For most of the 20th century, Tsukiji was the largest fish market in the world, and a visit meant two things side by side: the inner market, where the licensed wholesale trade and the celebrated tuna auctions happened, and the outer market, a dense grid of retail stalls, knife shops and tiny sushi counters serving the people who worked there. In October 2018 the inner wholesale market — auctions and all — relocated to the purpose-built Toyosu Market on a reclaimed island in Tokyo Bay. The outer market stayed put at Tsukiji. Understanding that split is the key to the whole thing.

Which to visit — and which is right for you

Tsukiji Outer Market is the one for food, atmosphere and ease. This is where most visitors should go. Its 460-plus shops and stalls remain open and thriving — grilled scallops and tamagoyaki on sticks, sea-urchin and fatty-tuna rice bowls, century-old knife-makers, pickles, tea and dried goods. There’s no reservation, no auction lottery, no dawn alarm strictly required; it’s simply a wonderful place to eat your way through a morning. The crucial tip the guidebooks underplay: **half the best stalls close by around 11am**, so come early, and the standout vendors are often a lane or two off the main drag.

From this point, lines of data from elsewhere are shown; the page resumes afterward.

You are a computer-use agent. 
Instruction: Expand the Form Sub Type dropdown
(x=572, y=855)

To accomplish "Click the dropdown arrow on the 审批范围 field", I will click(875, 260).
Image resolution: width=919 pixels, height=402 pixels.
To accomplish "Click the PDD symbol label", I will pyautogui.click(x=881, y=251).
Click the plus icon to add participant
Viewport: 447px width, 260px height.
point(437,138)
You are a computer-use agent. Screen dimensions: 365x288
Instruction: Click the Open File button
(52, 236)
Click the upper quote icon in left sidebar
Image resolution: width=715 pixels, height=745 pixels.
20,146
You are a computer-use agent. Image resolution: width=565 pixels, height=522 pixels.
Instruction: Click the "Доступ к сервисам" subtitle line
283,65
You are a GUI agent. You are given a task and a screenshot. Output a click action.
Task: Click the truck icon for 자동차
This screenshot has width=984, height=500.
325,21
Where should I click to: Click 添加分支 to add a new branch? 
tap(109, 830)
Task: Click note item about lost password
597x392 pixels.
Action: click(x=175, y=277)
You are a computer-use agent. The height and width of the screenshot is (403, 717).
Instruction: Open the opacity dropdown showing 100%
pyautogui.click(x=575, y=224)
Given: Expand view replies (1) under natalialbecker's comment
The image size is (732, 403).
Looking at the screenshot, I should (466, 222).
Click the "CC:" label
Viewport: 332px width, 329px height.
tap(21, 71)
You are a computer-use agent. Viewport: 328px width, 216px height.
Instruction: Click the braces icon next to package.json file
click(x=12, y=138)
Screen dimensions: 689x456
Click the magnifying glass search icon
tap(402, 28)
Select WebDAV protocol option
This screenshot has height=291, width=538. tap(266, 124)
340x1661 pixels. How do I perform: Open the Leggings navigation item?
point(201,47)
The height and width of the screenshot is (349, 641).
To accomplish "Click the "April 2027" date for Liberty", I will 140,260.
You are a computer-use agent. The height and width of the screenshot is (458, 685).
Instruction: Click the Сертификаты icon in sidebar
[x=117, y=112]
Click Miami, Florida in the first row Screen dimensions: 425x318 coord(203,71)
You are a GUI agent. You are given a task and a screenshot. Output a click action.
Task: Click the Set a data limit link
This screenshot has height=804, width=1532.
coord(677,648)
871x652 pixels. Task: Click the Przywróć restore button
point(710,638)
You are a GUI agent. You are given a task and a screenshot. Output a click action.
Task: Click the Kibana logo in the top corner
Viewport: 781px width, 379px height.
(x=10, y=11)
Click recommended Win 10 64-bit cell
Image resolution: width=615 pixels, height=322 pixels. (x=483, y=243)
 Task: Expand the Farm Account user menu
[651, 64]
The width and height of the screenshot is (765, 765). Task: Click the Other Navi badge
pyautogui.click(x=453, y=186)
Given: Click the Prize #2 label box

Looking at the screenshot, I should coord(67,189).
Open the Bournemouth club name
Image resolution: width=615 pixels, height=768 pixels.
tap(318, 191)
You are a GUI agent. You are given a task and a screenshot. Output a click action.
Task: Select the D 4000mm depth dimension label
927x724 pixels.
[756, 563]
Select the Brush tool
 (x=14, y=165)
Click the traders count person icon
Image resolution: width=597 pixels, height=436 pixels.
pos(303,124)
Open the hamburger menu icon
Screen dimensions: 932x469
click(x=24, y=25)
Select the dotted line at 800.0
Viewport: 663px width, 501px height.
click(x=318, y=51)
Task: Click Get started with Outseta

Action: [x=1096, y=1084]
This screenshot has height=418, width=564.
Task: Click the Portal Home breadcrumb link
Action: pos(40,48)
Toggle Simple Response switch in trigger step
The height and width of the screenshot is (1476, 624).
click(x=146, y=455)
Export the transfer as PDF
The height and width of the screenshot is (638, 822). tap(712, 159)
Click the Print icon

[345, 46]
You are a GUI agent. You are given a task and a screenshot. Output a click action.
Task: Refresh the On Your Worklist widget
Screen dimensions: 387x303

Toyosu Market is the one for the spectacle of the tuna auction — the real, working auction where bluefin sell for staggering sums in seconds of rapid-fire bidding. It is genuinely electrifying, but manage your expectations: this is a sterile, modern facility, you watch from behind glass on designated walkways (never the market floor), and it has none of old Tsukiji’s weathered charm. You can also eat superbly here — many of Tsukiji’s famous inner-market sushi restaurants relocated to Toyosu — and browse the Uogashi Yokocho shopping street, though you cannot buy fresh seafood as a visitor.

If you only have time for one, choose Tsukiji for the food and the atmosphere. If the tuna auction is your priority, choose Toyosu — and, if you’re energetic, you can do both in one morning: Toyosu at dawn, then a short hop to Tsukiji by around 8am for breakfast.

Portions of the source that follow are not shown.